At the end of January, The Nathaniel Witherell announced that Greenwich resident Larry Simon had been elected Chairman of its Board of Directors, succeeding David Ormsby, who stepped down after 10 years as Chairman. Mr. Simon has a long history of service to the Town of Greenwich and extensive expertise in healthcare management. At the time of his appointment, he was a member of the Witherell Board and he has served on the Town’s Retirement Board and Board of Estimate & Taxation as well as the boards of Greenwich Land Trust, United Way of Greenwich, the Bruce Museum, and the League of Women Voters. Mr. Simon was a co-founder and officer of Health Management Systems, a major coordinator of benefits for Medicare and Medicaid programs in more than 40 states, from 1974 until his retirement in 1997.

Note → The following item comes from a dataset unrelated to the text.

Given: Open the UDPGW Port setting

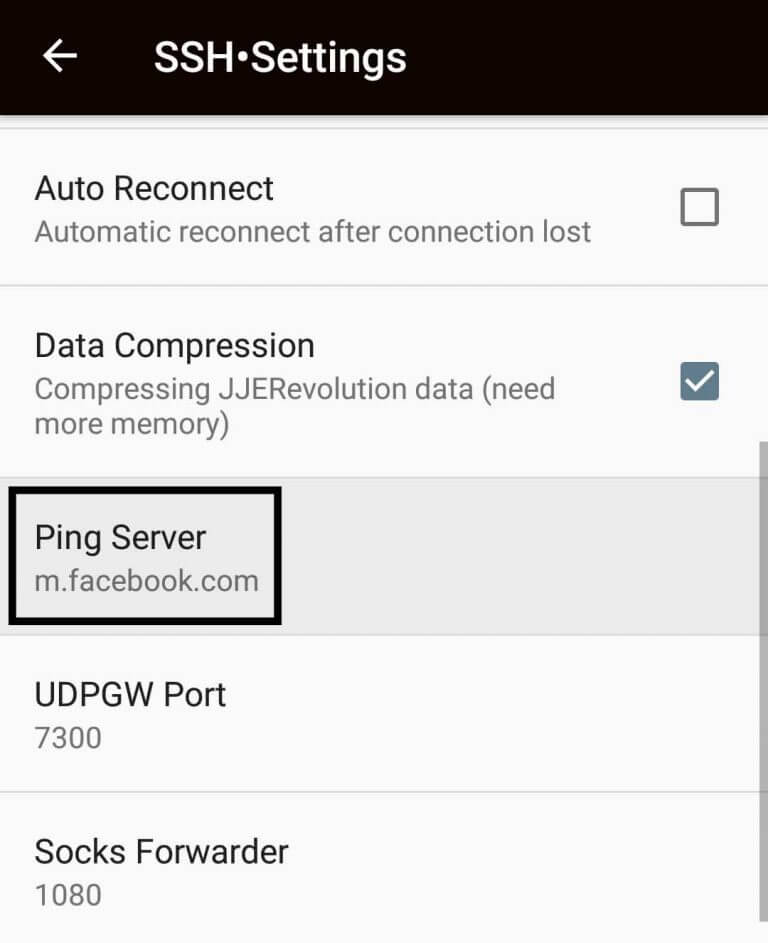Looking at the screenshot, I should (x=384, y=714).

Why is the Witherell special to you? I became involved with the Witherell in the summer of 1998, helping to review their accounts receivables. And you could say I’ve had an emotional attachment ever since. The Witherell is a wonderful place where people are treated well and with dignity. I really think it’s the best in terms of staff and services.

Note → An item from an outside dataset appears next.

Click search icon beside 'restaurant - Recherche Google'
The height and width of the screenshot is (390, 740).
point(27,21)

Why is the Witherell important to Greenwich? Many people who live in Greenwich actually are born and die here. So, they look to Witherell as a place where they know they can go to be taken care of when they need rehab services or grow old. It is one of the many amenities that makes Greenwich such a special place.

Why did you accept the nomination to become Board Chairman? The Nathaniel Witherell is a complex business, and I’ve had experience running a large company. I was very involved with Greenwich’s Retirement System and served 12 years on the Board of Estimate & Taxation, giving me an understanding of how Town budgeting works. For me, it was the perfect match of Witherell’s needs and my skills and interests.

What are the first items you would like to address as Board Chairman? I plan to focus on improving the implementation of the capital plan. To begin with, we’ll be converting five beds to short-term rehab use. This involves adding five showers and a nursing station, and we’re targeting July 1 for completion. My second focus is on improving the attractiveness of the Witherell by upgrading common areas ­­– such as the auditorium ­– and installing new carpeting. Thirdly, I’m looking to expand the admissions department from 2 to 3 full-time staff members. In general, I’d like to enhance the public’s perception of the Witherell. We have dedicated personnel and an extremely low turnover rate, many of our staff members have been here 10, 20 and even 30 years.